Today has been an oddly rough day.
Like all Mets fans, especially those who follow the team closely, we all had a feeling this day was going to come, so we had time to be prepared. Personally, I don’t think I was prepared. I didn’t realize today how much of an emotional attachment I had to Reyes in a Mets uniform.
Once I got beyond my befuddlement of, “Why am I depressed? Am I that crazy about the Mets? Should I see a counselor for my obvious Mets related problems”, I realized why I was upset.
Being a Mets fan for me has always been a personal journey. I have always have held that boyish, misguided dream that the Mets would have a dynasty in the NL East. In 2005 I was convinced it was coming. I saw the start of it in 2006. I convinced myself 2007 was just a blip. Then I convinced myself that 2008 was also just a blip. I blamed 2009 on injuries. And 2010. And 2011.
With Reyes gone now, and to another team in the division, it is now painfully obvious that we are knee deep in a rebuilding era. I’ve always found Reyes more fun to follow than Wright, so I came to the conclusion that part of the reason I’m down today, is as of now, I’m not sure what to look forward to with the Mets, which have always been something I’ve looked forward to.

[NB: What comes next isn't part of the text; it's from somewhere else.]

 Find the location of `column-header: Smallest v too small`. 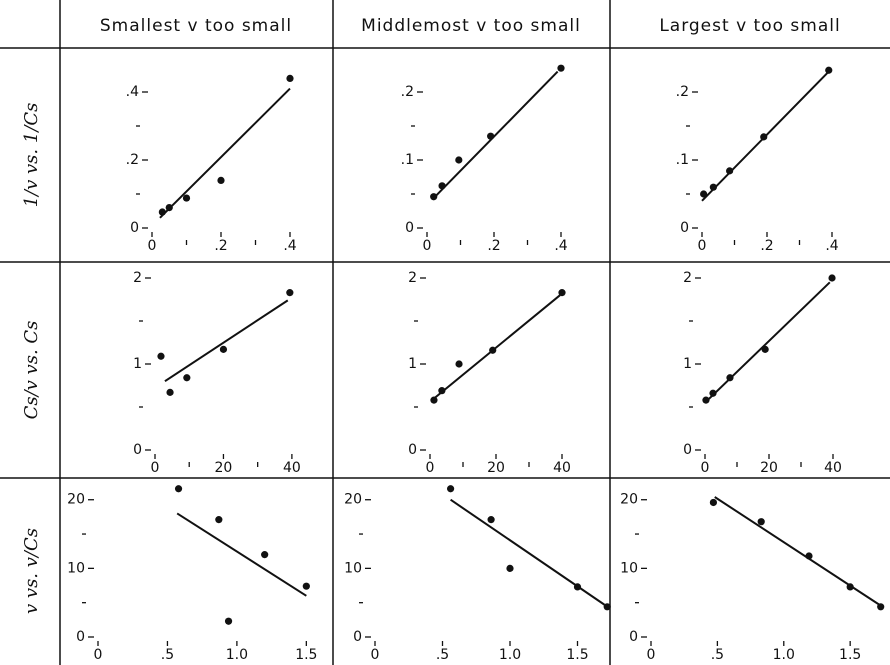

column-header: Smallest v too small is located at coordinates (196, 26).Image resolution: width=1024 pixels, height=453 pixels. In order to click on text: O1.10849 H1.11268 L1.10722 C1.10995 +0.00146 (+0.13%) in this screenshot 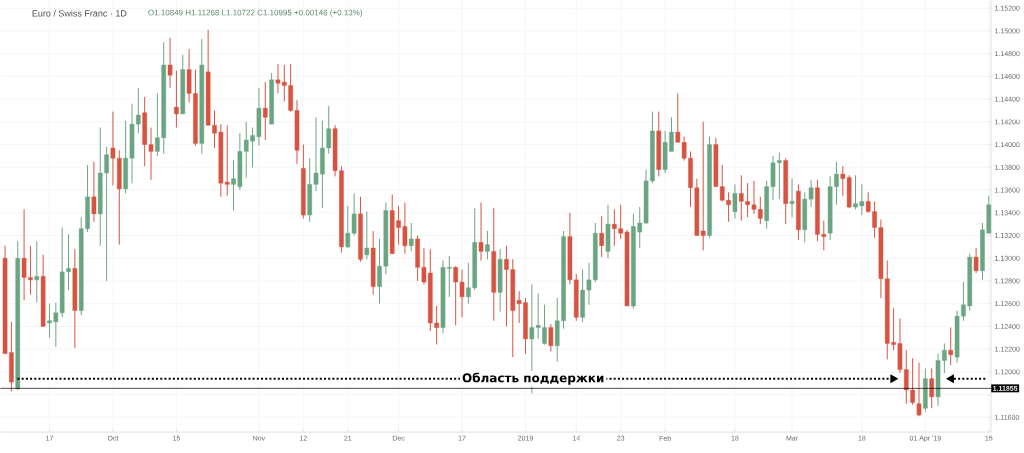, I will do `click(255, 13)`.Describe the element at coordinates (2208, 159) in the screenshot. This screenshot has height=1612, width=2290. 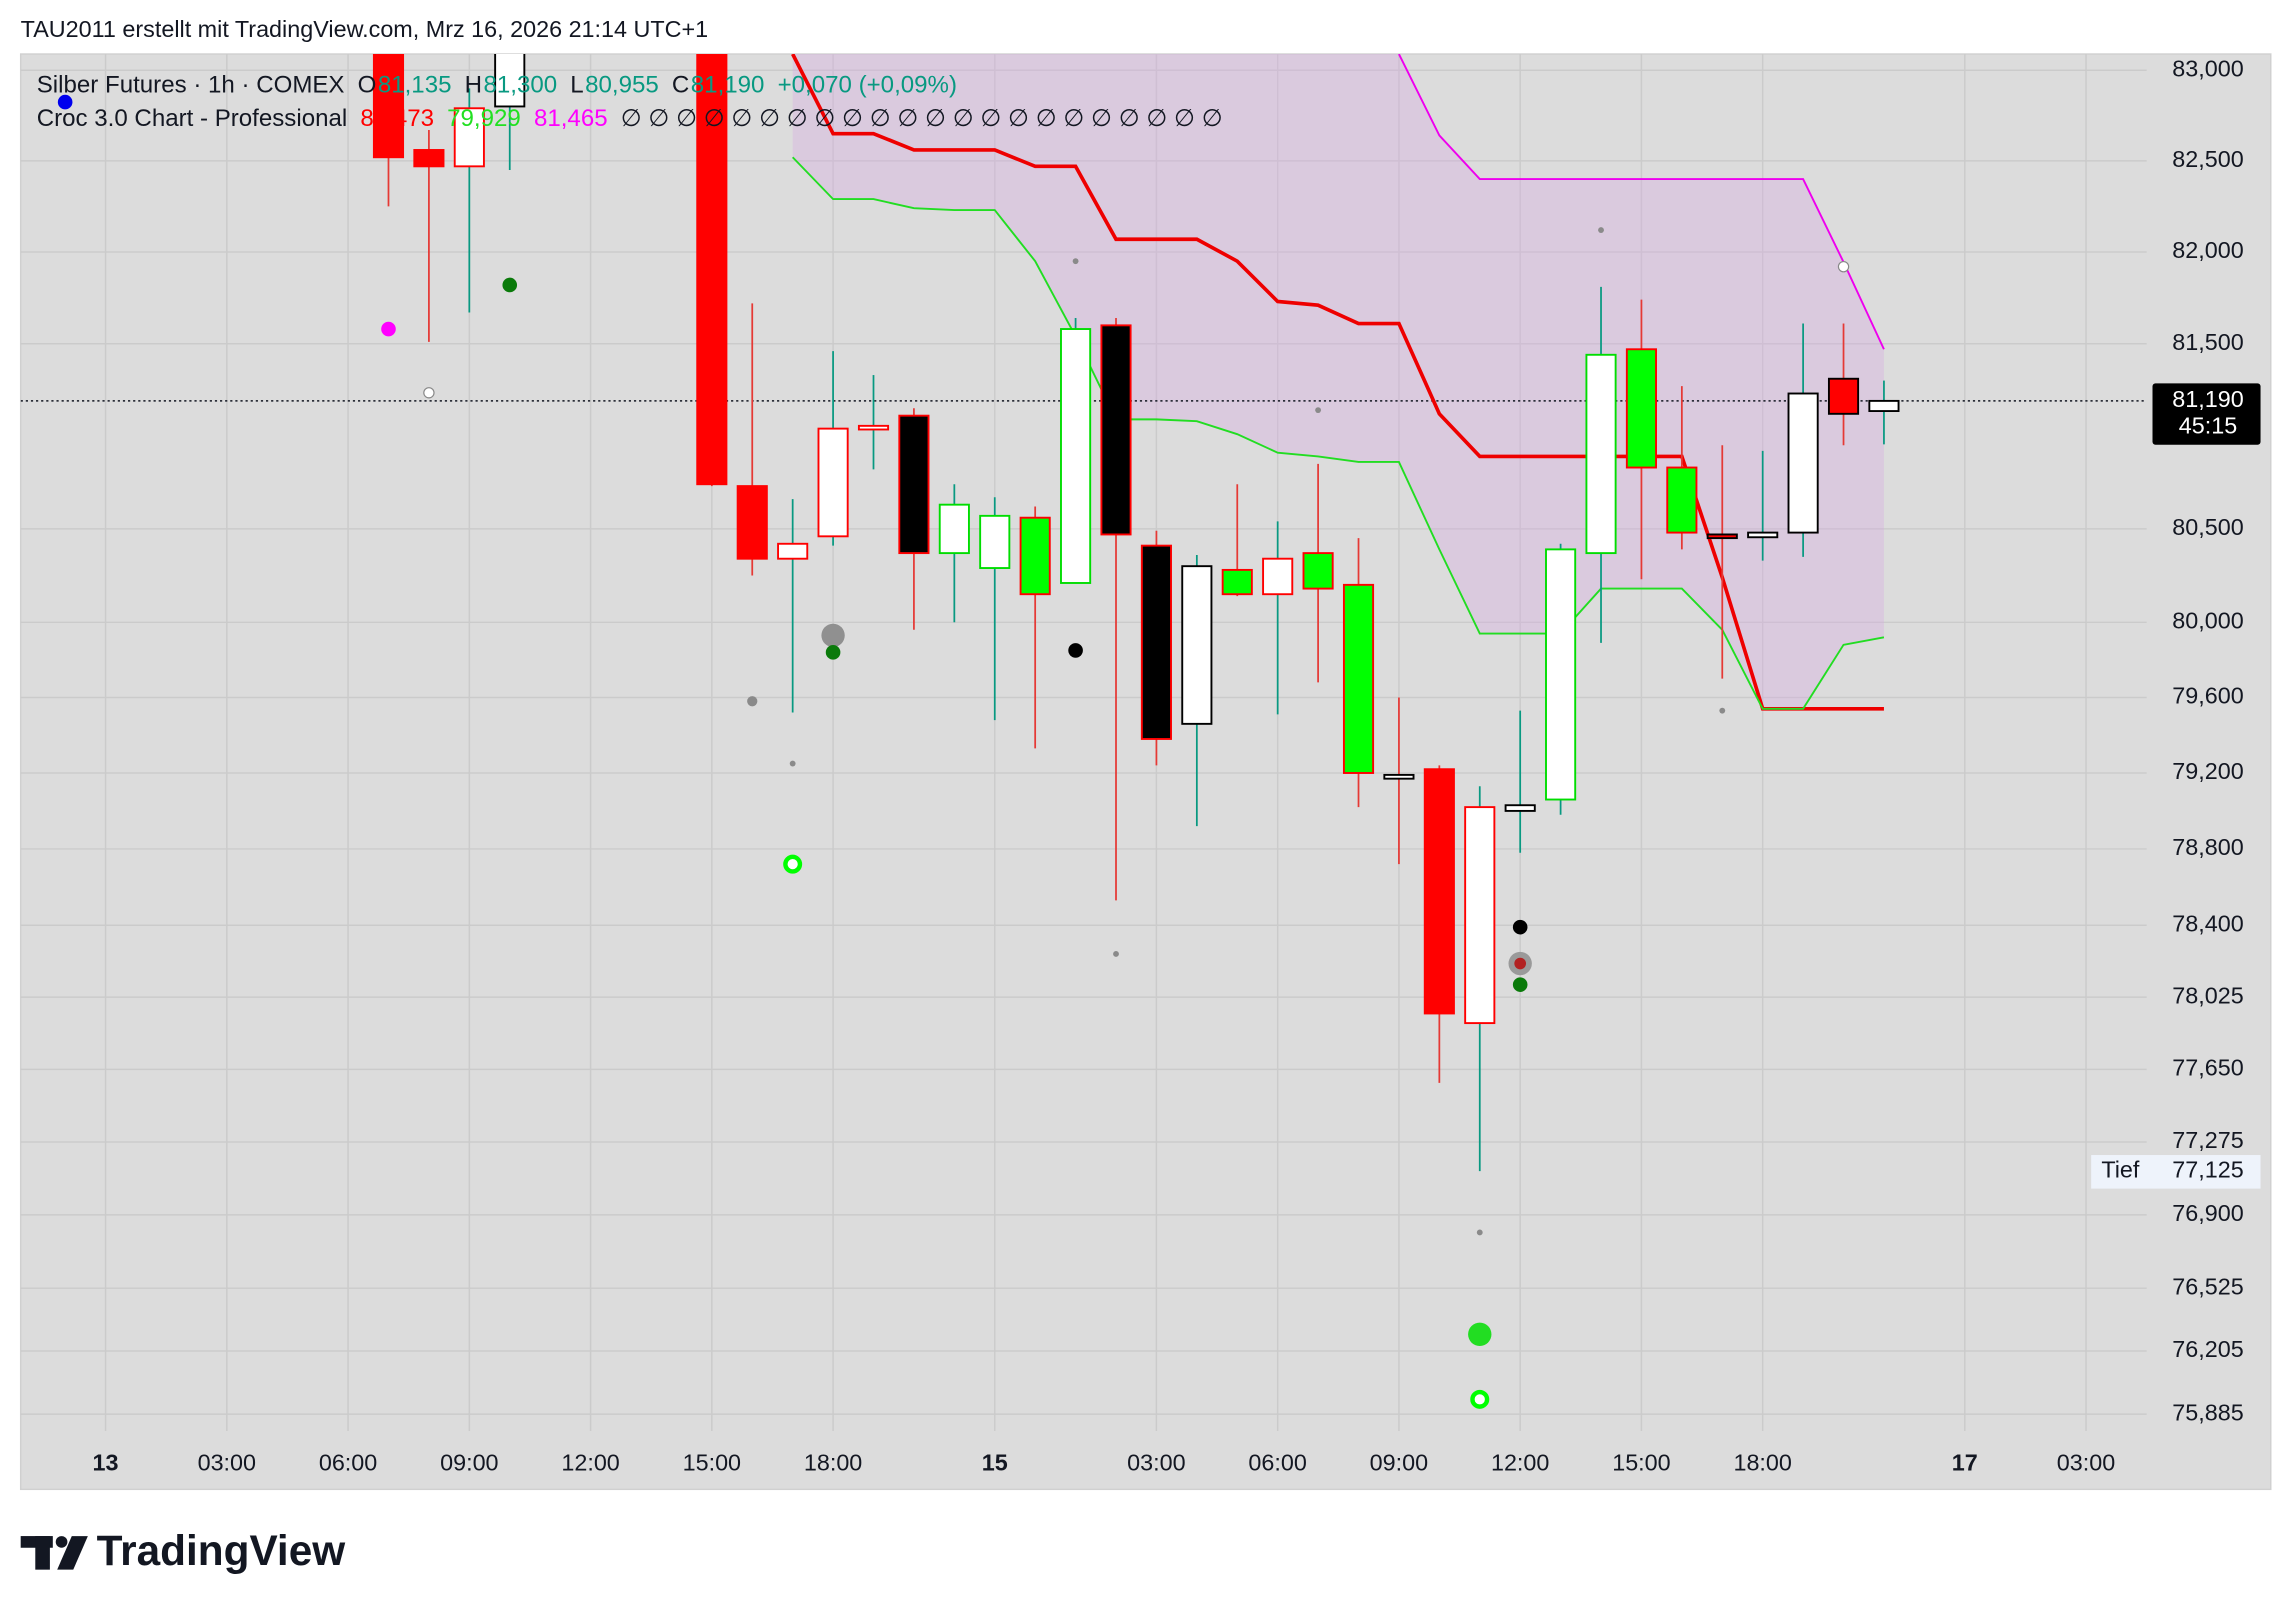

In the end, I know this feeling will pass. Knowing myself, it will probably be sooner rather than later. My heart will convince myself that Tejada will bat .300, that Wright will hit 50 bombs, that Bay will be a savior and Murphy will be the MVP.
In all seriousness, I’m looking forward to Mets baseball. The Mets do have a lot of young promising arms in the system that I can’t wait to see. However, knowing Reyes is gone, and knowing those arms are at least a full season away (even 2013 seems early for most of them), this, right now, feels like a low point.